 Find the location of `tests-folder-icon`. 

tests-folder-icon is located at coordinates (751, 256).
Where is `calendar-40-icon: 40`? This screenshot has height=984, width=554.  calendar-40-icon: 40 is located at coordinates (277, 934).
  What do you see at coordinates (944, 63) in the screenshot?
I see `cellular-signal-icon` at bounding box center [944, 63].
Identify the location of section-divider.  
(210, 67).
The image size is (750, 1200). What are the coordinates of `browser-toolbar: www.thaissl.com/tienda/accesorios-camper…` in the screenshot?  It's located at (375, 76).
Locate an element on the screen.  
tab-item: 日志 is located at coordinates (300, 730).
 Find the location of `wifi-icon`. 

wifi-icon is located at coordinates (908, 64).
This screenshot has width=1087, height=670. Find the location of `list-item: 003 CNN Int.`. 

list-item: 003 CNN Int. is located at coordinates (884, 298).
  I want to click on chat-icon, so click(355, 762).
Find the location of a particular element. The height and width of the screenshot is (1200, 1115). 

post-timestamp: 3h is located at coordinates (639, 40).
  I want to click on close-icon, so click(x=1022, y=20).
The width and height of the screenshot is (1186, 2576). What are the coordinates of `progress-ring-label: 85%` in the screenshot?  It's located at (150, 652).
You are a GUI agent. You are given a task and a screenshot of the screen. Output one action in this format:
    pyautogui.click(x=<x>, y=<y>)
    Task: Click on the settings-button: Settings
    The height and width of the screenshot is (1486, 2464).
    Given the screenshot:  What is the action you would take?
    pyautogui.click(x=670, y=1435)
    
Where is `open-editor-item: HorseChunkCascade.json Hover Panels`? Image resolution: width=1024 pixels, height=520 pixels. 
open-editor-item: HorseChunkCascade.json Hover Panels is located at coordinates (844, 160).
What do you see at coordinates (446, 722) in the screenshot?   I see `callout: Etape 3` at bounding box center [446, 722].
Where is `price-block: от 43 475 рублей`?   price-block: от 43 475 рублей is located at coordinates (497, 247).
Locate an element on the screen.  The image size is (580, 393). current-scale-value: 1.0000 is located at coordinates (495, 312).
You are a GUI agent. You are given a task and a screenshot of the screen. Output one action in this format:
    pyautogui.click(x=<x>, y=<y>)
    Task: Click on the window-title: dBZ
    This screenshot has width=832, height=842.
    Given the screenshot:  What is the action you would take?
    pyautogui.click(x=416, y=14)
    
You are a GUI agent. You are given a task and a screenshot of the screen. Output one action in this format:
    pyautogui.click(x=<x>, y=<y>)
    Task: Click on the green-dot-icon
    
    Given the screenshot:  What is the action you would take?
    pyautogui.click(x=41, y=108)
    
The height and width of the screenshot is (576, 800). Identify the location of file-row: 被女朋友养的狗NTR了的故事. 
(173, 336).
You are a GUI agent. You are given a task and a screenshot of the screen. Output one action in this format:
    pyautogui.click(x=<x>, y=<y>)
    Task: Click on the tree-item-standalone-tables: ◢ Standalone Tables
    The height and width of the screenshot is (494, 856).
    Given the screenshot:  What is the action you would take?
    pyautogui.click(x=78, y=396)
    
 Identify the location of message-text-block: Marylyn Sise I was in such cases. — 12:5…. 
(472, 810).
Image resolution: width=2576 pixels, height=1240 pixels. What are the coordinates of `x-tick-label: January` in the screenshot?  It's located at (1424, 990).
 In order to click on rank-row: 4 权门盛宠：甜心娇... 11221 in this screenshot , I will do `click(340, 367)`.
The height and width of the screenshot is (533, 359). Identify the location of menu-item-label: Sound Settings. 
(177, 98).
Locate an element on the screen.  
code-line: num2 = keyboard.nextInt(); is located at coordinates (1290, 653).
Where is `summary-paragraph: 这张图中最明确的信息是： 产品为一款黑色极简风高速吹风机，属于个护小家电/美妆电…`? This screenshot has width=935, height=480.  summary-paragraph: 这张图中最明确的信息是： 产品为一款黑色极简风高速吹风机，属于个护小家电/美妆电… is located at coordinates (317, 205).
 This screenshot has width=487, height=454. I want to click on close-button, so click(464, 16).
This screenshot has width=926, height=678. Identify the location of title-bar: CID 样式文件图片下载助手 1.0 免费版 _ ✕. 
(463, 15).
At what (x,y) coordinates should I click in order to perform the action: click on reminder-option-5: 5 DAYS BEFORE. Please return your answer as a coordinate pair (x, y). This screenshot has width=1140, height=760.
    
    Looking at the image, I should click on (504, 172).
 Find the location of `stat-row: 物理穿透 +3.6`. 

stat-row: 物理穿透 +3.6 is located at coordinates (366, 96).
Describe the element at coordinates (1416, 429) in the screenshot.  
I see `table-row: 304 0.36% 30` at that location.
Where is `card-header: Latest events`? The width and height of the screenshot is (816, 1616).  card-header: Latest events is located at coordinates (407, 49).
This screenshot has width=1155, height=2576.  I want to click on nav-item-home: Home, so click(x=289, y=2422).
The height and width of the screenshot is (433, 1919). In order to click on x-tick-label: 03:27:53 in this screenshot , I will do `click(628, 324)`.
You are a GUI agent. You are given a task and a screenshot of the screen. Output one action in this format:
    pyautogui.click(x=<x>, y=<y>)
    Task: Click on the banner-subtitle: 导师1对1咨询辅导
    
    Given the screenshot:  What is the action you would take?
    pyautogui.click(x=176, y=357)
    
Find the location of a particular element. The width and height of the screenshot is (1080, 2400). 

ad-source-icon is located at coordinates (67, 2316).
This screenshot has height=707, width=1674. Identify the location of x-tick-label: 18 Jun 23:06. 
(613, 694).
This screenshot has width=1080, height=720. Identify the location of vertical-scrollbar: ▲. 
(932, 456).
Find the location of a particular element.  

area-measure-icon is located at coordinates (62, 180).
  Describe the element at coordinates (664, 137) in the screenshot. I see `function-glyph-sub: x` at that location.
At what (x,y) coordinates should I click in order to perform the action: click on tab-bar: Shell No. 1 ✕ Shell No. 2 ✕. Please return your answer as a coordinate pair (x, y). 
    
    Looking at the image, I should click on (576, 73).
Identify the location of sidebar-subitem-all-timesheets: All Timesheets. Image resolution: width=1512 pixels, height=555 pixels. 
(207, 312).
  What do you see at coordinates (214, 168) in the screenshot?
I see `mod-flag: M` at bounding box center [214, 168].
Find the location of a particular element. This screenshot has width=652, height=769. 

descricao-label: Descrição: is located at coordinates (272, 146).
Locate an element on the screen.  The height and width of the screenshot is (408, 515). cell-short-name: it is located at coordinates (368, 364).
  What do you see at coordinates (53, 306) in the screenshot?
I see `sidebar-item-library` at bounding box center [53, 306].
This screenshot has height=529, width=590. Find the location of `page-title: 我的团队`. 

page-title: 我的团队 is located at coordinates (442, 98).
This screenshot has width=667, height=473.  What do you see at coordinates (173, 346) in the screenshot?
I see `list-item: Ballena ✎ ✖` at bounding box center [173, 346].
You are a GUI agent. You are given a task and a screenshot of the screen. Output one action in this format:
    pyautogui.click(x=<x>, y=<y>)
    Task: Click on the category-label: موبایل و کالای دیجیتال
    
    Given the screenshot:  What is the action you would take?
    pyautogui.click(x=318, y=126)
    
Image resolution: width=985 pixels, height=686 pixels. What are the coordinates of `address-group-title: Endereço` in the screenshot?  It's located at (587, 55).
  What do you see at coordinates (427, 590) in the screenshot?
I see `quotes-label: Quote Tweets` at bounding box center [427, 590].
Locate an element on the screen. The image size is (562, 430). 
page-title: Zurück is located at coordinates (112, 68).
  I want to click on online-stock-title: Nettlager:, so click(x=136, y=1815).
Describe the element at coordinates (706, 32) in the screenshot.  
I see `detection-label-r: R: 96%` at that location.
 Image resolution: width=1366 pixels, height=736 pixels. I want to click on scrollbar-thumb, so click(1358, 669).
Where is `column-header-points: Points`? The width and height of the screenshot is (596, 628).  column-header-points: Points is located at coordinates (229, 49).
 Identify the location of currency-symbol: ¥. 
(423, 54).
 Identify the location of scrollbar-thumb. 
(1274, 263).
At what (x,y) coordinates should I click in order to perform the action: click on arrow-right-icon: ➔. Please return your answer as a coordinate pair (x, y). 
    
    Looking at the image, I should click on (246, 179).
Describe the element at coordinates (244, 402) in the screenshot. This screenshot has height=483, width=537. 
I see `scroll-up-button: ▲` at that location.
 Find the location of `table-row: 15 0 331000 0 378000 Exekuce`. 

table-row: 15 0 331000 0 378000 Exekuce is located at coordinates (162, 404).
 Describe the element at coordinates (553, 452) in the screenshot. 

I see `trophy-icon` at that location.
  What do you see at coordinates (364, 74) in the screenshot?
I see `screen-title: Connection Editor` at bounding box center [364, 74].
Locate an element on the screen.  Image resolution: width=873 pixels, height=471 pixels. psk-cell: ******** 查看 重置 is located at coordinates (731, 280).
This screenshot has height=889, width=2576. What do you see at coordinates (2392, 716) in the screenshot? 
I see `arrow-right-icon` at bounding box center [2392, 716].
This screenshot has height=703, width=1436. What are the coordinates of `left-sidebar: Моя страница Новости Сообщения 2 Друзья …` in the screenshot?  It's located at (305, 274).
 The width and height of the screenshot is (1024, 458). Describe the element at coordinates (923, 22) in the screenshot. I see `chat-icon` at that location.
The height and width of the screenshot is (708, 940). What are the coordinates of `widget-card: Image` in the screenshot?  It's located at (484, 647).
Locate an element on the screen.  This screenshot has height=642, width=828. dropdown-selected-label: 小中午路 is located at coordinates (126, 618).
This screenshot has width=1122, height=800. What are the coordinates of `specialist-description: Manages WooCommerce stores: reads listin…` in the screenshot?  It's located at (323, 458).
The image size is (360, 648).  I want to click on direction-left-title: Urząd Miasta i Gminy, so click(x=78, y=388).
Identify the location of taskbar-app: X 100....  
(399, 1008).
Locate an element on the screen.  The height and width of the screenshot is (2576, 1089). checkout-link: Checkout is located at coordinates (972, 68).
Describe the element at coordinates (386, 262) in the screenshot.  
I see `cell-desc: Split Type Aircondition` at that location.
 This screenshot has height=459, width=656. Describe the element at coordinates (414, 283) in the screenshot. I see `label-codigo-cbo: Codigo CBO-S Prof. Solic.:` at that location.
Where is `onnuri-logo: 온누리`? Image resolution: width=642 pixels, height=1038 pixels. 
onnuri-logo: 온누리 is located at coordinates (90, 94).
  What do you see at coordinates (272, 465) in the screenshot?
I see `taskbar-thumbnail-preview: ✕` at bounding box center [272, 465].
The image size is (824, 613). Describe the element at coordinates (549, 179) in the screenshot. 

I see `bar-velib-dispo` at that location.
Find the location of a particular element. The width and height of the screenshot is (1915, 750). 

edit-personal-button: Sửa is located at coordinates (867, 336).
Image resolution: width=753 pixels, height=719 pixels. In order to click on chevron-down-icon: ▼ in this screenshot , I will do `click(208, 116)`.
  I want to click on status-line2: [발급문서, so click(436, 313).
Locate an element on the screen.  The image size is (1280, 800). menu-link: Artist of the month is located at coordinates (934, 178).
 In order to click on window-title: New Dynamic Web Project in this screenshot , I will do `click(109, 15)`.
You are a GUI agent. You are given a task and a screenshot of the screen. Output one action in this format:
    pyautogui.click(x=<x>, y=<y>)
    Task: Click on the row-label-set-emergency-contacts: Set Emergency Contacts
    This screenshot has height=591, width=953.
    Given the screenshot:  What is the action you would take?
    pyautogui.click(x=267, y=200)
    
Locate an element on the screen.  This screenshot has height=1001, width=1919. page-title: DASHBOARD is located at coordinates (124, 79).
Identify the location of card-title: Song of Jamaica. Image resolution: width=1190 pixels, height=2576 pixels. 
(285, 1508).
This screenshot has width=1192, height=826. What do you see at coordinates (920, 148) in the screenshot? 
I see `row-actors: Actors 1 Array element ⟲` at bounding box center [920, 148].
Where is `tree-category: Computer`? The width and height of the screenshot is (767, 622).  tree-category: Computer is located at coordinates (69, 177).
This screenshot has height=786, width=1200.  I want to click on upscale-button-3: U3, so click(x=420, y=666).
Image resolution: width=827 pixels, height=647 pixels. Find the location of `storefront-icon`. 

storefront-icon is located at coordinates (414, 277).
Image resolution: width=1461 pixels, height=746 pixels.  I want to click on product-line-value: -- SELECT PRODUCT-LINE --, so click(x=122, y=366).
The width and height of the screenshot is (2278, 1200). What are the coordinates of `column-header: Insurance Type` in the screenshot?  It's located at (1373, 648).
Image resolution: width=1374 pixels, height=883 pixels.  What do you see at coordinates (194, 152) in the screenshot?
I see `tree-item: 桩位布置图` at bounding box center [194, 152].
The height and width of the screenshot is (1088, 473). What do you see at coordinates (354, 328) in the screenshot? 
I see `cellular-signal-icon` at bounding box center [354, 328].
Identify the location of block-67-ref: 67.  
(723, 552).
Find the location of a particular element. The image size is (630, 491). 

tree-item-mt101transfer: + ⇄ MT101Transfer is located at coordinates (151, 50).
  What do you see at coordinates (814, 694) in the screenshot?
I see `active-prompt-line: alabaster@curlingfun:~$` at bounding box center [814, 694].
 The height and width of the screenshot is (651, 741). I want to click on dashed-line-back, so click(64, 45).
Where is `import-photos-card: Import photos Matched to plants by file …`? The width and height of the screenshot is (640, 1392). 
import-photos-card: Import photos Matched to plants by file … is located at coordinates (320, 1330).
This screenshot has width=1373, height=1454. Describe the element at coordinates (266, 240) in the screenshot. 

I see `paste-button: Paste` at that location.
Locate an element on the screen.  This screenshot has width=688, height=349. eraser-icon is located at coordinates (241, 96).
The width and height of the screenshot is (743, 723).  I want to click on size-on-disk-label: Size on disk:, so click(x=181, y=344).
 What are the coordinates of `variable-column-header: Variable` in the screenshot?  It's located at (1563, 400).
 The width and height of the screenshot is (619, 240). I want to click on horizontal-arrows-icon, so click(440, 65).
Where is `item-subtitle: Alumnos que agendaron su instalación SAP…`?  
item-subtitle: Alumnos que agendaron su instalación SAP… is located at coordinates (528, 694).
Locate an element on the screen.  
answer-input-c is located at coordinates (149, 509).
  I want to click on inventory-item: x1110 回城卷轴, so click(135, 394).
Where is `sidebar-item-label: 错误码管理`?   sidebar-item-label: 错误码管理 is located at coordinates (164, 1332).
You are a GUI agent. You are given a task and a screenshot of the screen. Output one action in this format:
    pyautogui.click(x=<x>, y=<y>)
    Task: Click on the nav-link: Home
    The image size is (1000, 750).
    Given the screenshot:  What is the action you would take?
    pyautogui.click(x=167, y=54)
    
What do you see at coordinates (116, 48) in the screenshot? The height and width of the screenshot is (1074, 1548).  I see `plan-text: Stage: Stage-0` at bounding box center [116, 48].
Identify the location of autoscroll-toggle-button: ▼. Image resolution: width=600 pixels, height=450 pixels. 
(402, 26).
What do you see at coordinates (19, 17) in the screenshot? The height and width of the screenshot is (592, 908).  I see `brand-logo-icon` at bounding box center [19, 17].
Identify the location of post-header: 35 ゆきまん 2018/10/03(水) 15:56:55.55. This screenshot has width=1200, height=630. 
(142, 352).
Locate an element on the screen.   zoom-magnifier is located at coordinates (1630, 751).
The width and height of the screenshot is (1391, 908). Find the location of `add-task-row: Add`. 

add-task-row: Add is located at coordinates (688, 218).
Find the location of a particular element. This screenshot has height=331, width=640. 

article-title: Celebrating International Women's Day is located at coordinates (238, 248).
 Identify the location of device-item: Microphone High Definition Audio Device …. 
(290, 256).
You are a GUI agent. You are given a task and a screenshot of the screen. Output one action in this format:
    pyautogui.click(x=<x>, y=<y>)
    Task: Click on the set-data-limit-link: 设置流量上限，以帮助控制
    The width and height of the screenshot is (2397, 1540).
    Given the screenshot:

┄┄┄┄┄┄

What to work on >> Rewrite the data from the line holding "Identify the location of block-67-ref: 67." through the line holding "The width and height of the screenshot is (743, 723).", inclusive, with "a particular element" changed to "a specific element" and nothing else altered.

Solution to this problem >>
Identify the location of block-67-ref: 67.  
(723, 552).
Find the location of a specific element. The image size is (630, 491). 

tree-item-mt101transfer: + ⇄ MT101Transfer is located at coordinates (151, 50).
  What do you see at coordinates (814, 694) in the screenshot?
I see `active-prompt-line: alabaster@curlingfun:~$` at bounding box center [814, 694].
 The height and width of the screenshot is (651, 741). I want to click on dashed-line-back, so click(64, 45).
Where is `import-photos-card: Import photos Matched to plants by file …`? The width and height of the screenshot is (640, 1392). 
import-photos-card: Import photos Matched to plants by file … is located at coordinates (320, 1330).
This screenshot has width=1373, height=1454. Describe the element at coordinates (266, 240) in the screenshot. 

I see `paste-button: Paste` at that location.
Locate an element on the screen.  This screenshot has width=688, height=349. eraser-icon is located at coordinates (241, 96).
The width and height of the screenshot is (743, 723).  I want to click on size-on-disk-label: Size on disk:, so click(x=181, y=344).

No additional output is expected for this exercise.